The strong person is not the one who never cries, but the one who tare tears away and pick himself up again.
I am standing into a crossing. And I'm really not sure which way may I go.
I can't change things I am not sure about.
I know what I want, but I don't feel right about it.
I will let it be and go it's own way. I will believe in my destiny.
Being a goalkeeper is one great feeling. That's amazing how important role of game you get by being chosen by team.
That's unbelievable sometimes, how goalies save the game by them own.
And that's so amazing how I want and don't want to be a goalkeeper in same way.
I am taking year of, just to skip this feeling. I know I miss it, but every time I am been put inside the goal I get so upset and don't want to do goaltending.
A part of me wants to be a goalie so much than I can't explain. I know I still haven't done my best and that's what I have to show, mostly to myself.
It's inside me and I feel it right now too.
I want to prove than I am the best because that's what my goalkeeper heart says, but other part stops me and make me feel this disguise inside of me by being goalkeeper. I guess it have been too much hurt previous seasons so it's kind of unwanted self-protection.
And it's so amazing how floorball have stolen a part of my heart and stuck there for forever.
Have it been these last 14 years by playing it? I guess so.
Sitting on boat what's gonna take me to Oskarshamn. Later I will be driving alone to Varberg, where tomorrow will start goalkeeper camp. Why do I want to go there if I am not a goalkeeper anymore?
Well, I am not sure than my goalkeeper story is over... and first idea was to go to camp and see how teachers learn to our heroes the basic of goaltending. I want to be a part of them. I want to learn from teachers how to learn. My idea is- if I will not be a goalkeeper anymore, I want to teach all what I am to young talents who are gonna change our goalkeeper generation.
I have so much love to give.

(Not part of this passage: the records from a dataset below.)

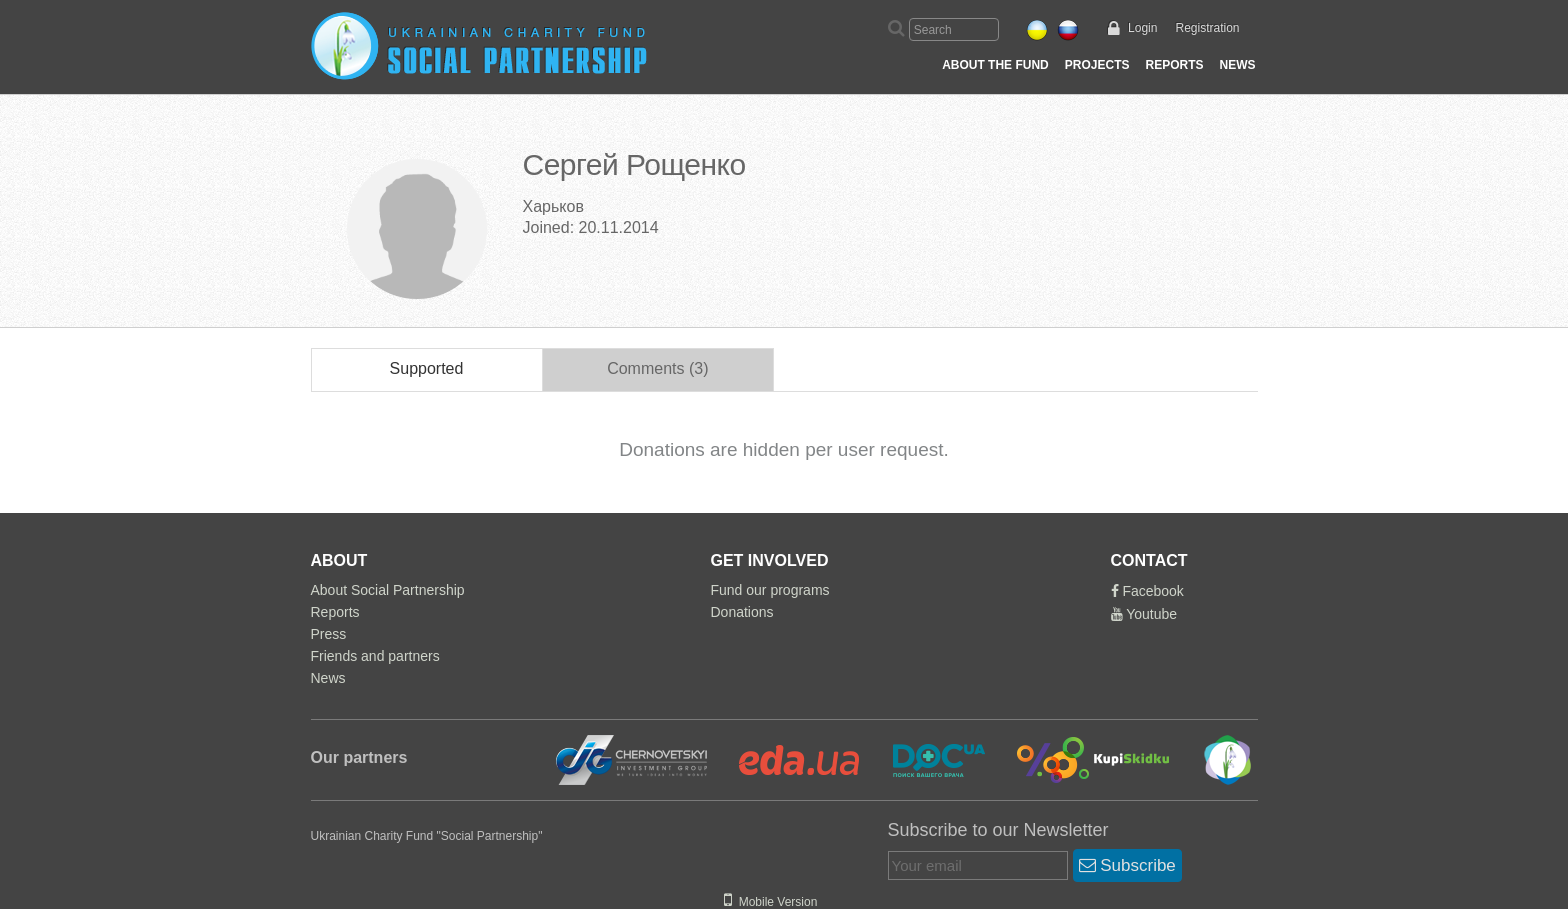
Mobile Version (770, 902)
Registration (1207, 28)
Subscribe (1127, 865)
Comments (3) (657, 368)
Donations (742, 612)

Than why it turns out in my life than I have non to give it? (to one special)I am trying, sometimes I do not try at all, but I am always failure. I don't want to be "just another girl" and I don't need and I don't want "just another boy" in my life to heal and fill up this empty, dark night.
I am not a women who just wants a men. I want a men who need me.
I guess i will keep on looking and waiting.
Don't you get a feeling from time to time than you wanna dissapear? Runaway. Start new beginning, meet new people...just exist with no feelings around?
I may kill just to have it right now. But all I know I should stop these thoughts and start to fight again. Be strong. Because that's only way what's left for me right now.